This bill achieves that goal by enabling the availability of sentencing dispositions that are currently limited to adults, along with the sentencing dispositions that are specifically relevant to children. For example, the Children’s Court and the Supreme Court will be able to impose a good behaviour order with a range of tailored conditions, such as an educational condition, an accommodation condition, a rehabilitation condition, or any combination of conditions. The court will have the ability to impose place restriction and non-association orders on young offenders or to sentence a young offender to a suspended sentence or a deferred sentence order. It will also be open to the court to sentence a young offender to a term of periodic detention if the person turns 18 during the term of the sentence.

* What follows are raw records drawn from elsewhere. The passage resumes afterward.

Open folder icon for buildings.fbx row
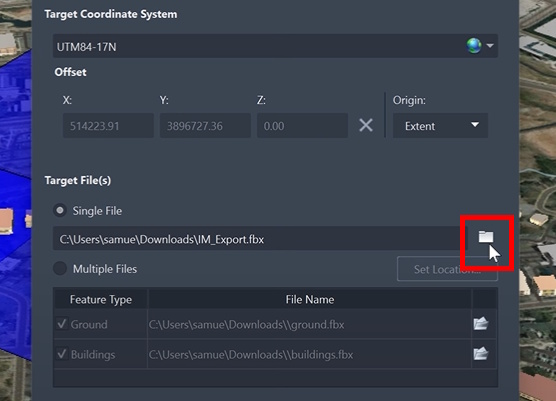 (481, 353)
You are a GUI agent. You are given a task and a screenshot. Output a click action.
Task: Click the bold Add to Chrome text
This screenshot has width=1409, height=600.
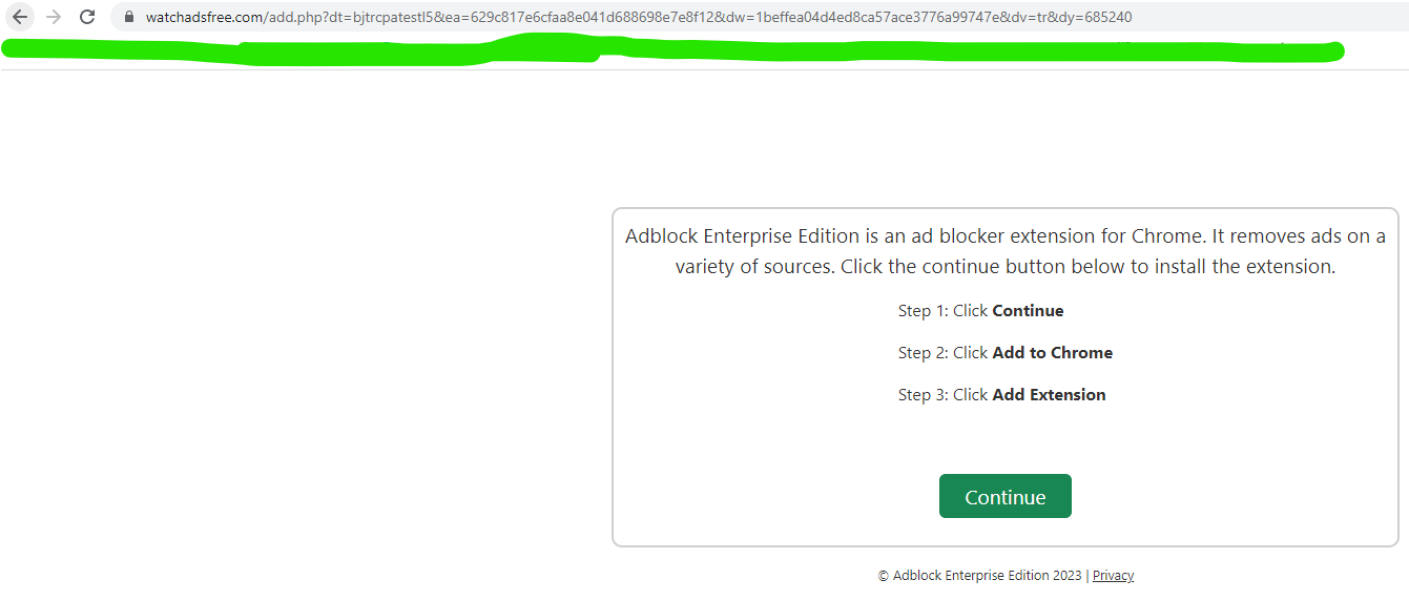point(1052,352)
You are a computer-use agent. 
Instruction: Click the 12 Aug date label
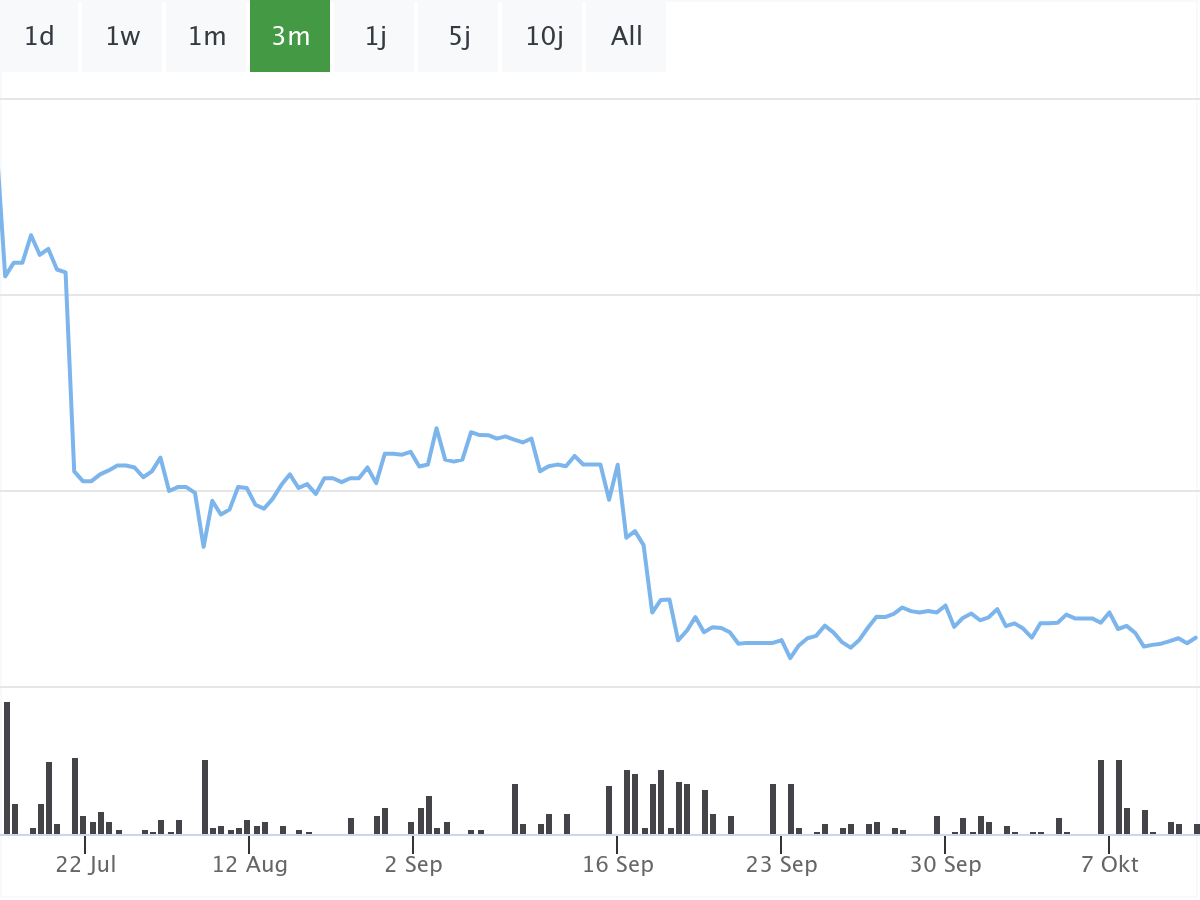tap(249, 865)
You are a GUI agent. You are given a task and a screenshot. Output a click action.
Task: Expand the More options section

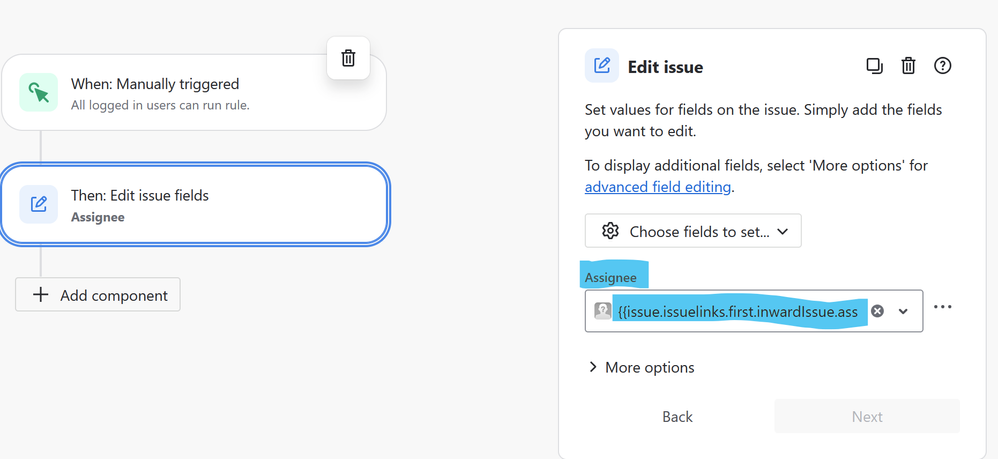click(640, 367)
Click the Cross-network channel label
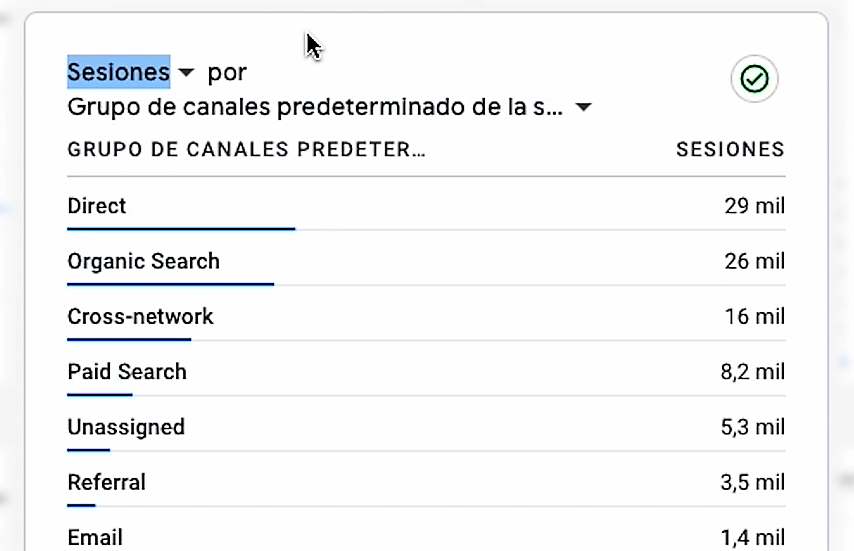The height and width of the screenshot is (551, 854). 140,317
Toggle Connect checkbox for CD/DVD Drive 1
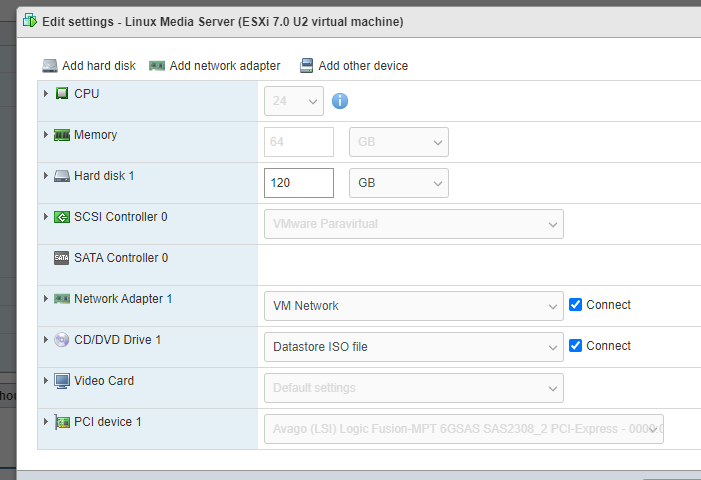This screenshot has width=701, height=480. click(x=575, y=346)
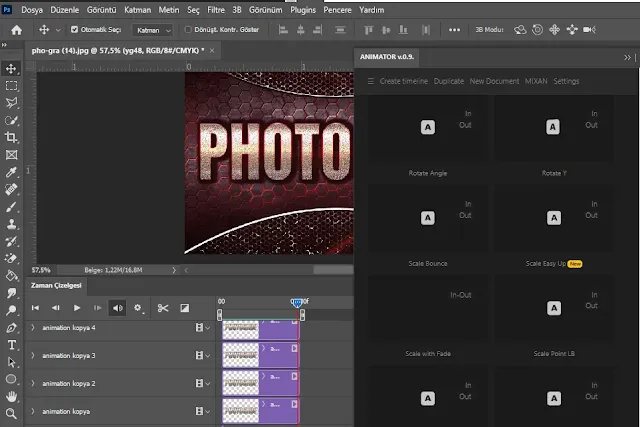
Task: Mute timeline audio with the speaker button
Action: pos(117,308)
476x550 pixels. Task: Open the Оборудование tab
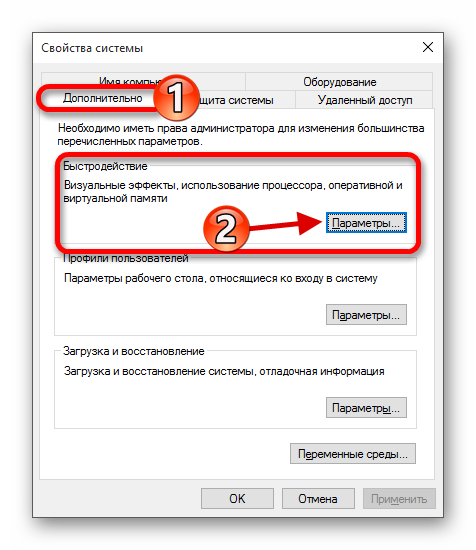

The bill will abolish the old remission schemes for sentences of imprisonment and replace it with a scheme requiring sentencing courts to consider placing young offenders on a good behaviour order, with a supervision condition to commence at the end of a term of imprisonment. This is a practice that the Children’s Court uses at present and we believe that it is an appropriate means to supervise a young person’s return to the community.

The bill enhances the Children’s Court as a specialist court for dealing with young offenders in care and protection matters. The court will have the jurisdiction to hear any criminal prosecution relating to any crime allegedly committed by a person who was under 18 years of age at the time of the offence. The only exception to this rule would be offences that are punishable by life imprisonment, which must be heard by the Supreme Court. However, the court will have the power to impose a sentence up to and including two years imprisonment. If the Children’s Court thinks that a sentence of more than two years imprisonment might be appropriate then it will have the power to commit the matter to the Supreme Court. Further, young people charged before the Children’s Court would retain the right to elect to have a charge for an indictable offence heard before a jury in the Supreme Court.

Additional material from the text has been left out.